__Objective a__: Duplicate everything in the Sugarland Express review from "Steven Spielberg became" down to "considering his films.", word for word.

__Page__:
Sunday, December 6, 2009

The Sugarland Express

Sugarland Express (1974)
Directed by
Stephen Spielberg
Written by Steven Spielberg (story) and Hal Barwood (story and screenplay) & Matthew Robbins (story and screenplay)
Starring Goldie Hawn, Ben Johnson, Michael Sachs, William Atherton.
IMDB Entry

Steven Spielberg became a superstar director with Jaws. Fans of his career, of course, remember he got started directing a sequence of the original Night Gallery TV movie, and the TV movie Duel.  Oddly enough, however, his first film seems to get short shrift. The Sugarland Express was not a blockbuster, and was far less action-oriented that the films where Spielberg made his reputation, but it ranks among the best first films by any director.** Yet somehow it gets overlooked when considering his films.

The story begins with Lou Jean Poplin (Goldie Hawn), who visits her husband Clovis (William Atherton) in a halfway house.  Clovis is about to be released from prison in a few weeks.  So Lou Jean breaks him out.  They overpower rookie cop Maxwell Slide, steal his patrol car and, with Slide as their hostage, head toward Sugar Land.** 

The escape as inexplicable and as it is inept, but the trio drive, followed by Captain Harlan Tanner (Ben Johnson) and police from every town they pass through on the way.

We learn the reason for all this early on.  Lou Jean's baby had been in a foster home and they were preparing to adopt him.  Lou Jean will do anything to stop this.  The result is a long low-speed chase.  Indeed, the lasting image of the film is watching the police car carrying them driving across the Texas landscape, following by an ever-growing parade of cop cars waiting for a chance to stop Lou Jean.  She becomes something of a folk hero -- a woman fighting for her child -- and a celebrity.

__Material provided__:
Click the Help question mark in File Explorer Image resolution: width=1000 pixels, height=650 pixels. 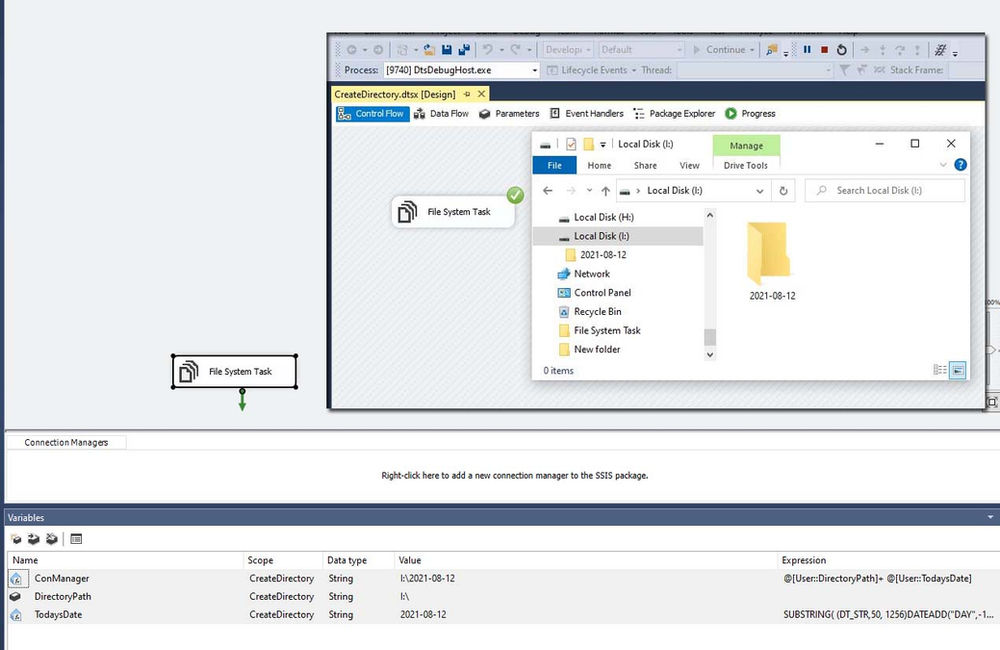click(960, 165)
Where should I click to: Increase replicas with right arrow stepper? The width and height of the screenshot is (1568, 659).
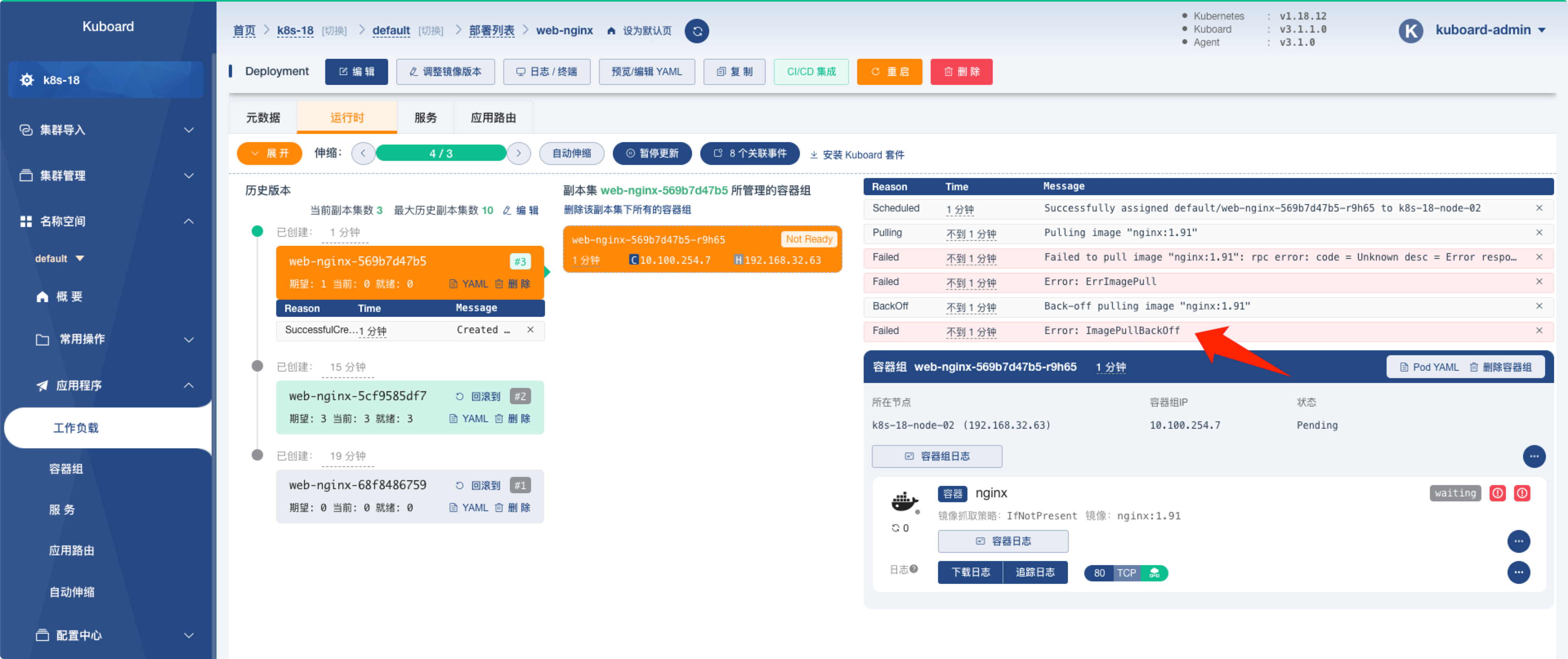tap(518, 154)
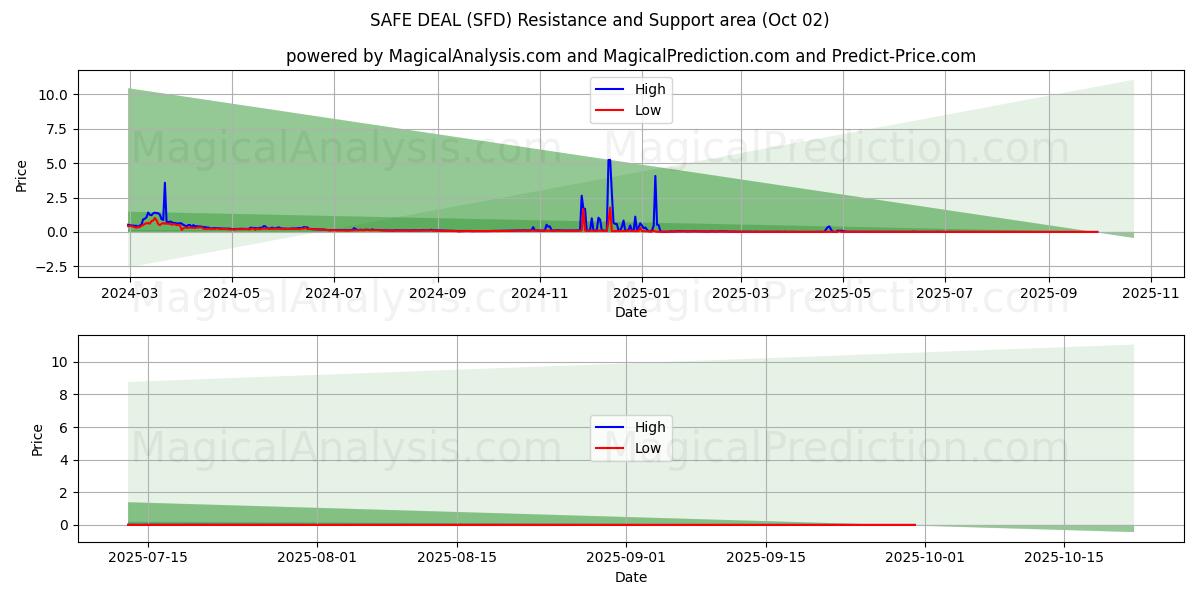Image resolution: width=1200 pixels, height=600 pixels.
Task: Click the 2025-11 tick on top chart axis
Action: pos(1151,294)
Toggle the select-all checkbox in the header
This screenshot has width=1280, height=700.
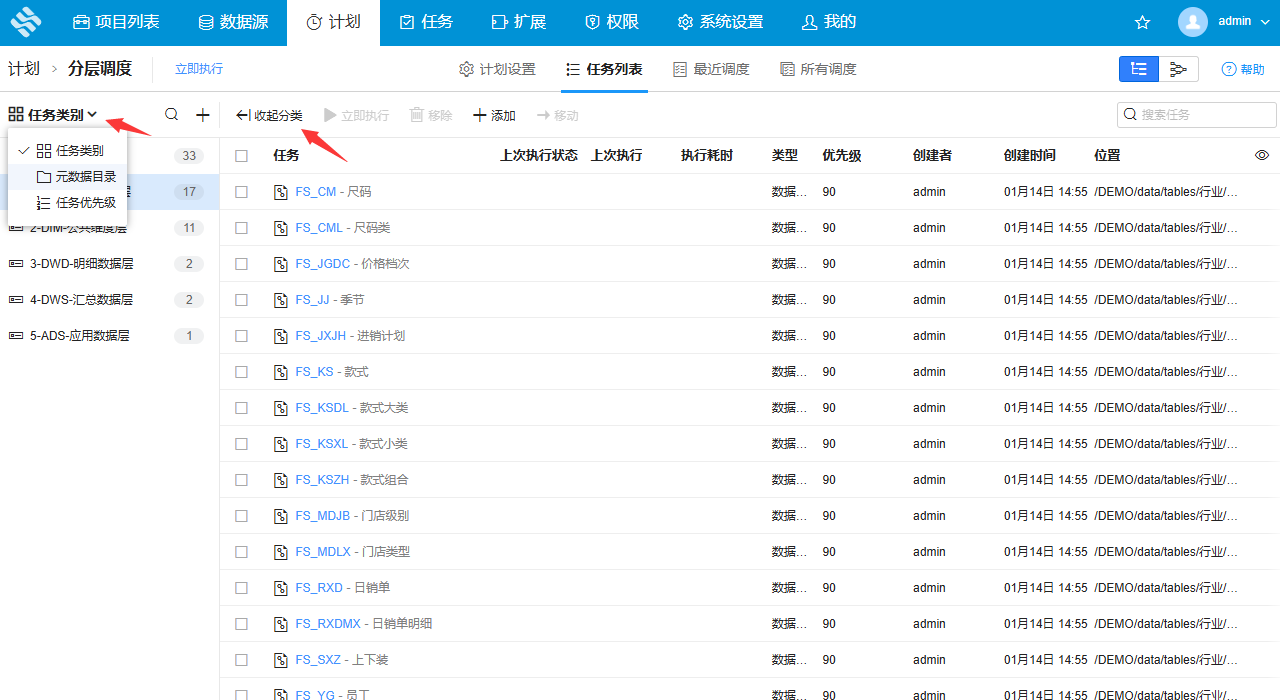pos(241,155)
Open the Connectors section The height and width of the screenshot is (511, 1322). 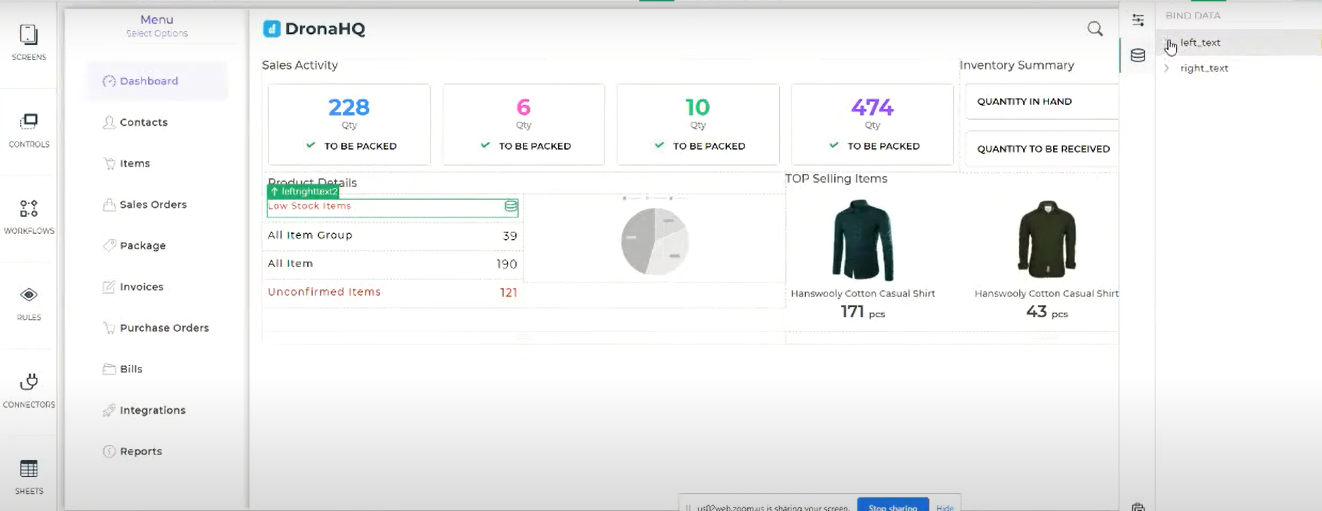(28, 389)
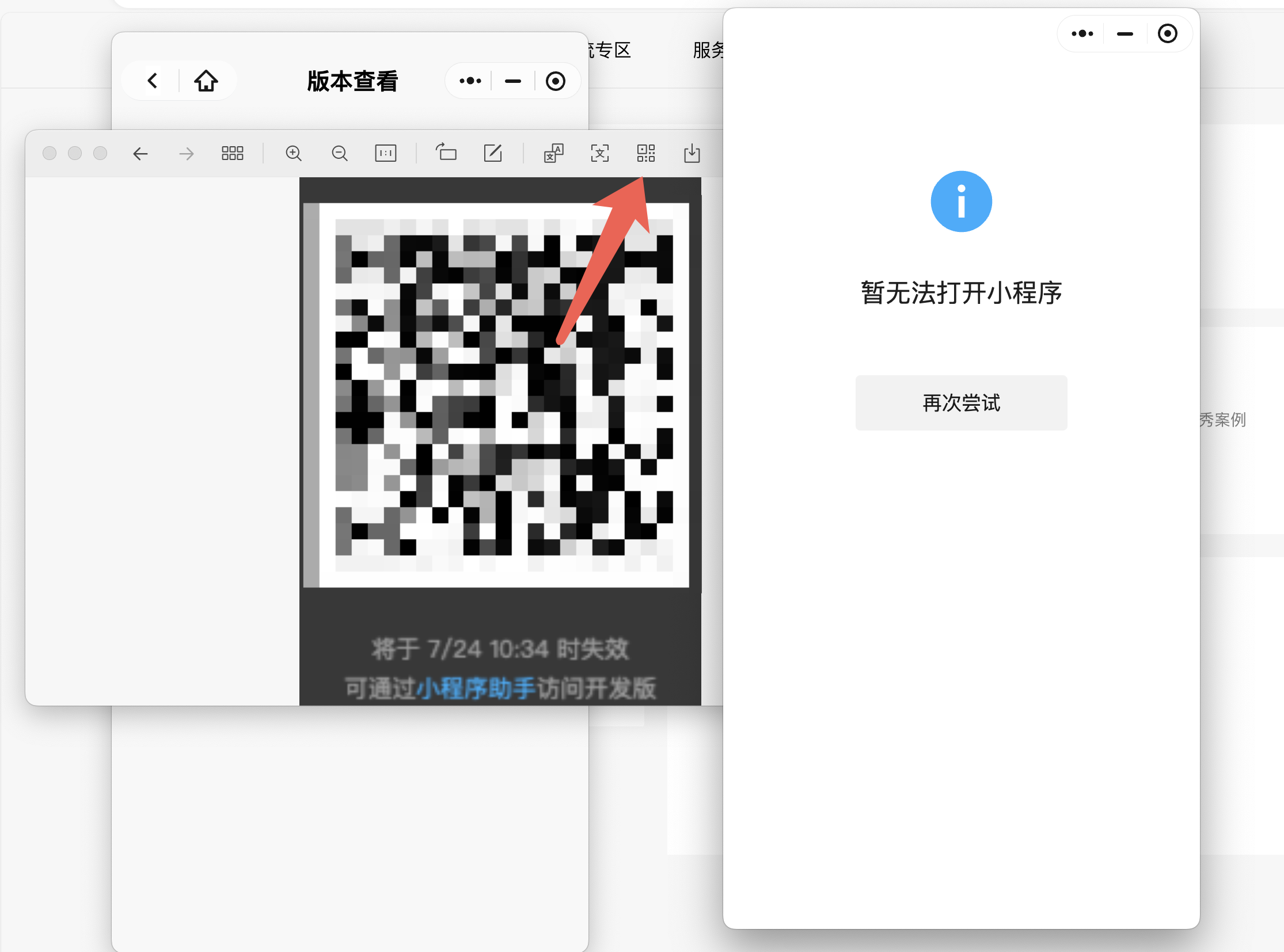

__Objective b__: Please express everything in the entries from the line containing "Where should I" down to the line containing "Action: pos(1151,294)" as a JSON list of strings, one string per line, skipping blank lines and leaving out the pictures.

__Task solution a__:
Steven Spielberg became a superstar director with Jaws. Fans of his career, of course, remember he got started directing a sequence of the original Night Gallery TV movie, and the TV movie Duel.  Oddly enough, however, his first film seems to get short shrift. The Sugarland Express was not a blockbuster, and was far less action-oriented that the films where Spielberg made his reputation, but it ranks among the best first films by any director.** Yet somehow it gets overlooked when considering his films.

__Task solution b__:
[
  "Where should I click to: Increase replicas with right arrow stepper? The width and height of the screenshot is (1568, 659).",
  "tap(518, 154)",
  "Image resolution: width=1200 pixels, height=600 pixels.",
  "Task: Click the 2025-11 tick on top chart axis",
  "Action: pos(1151,294)"
]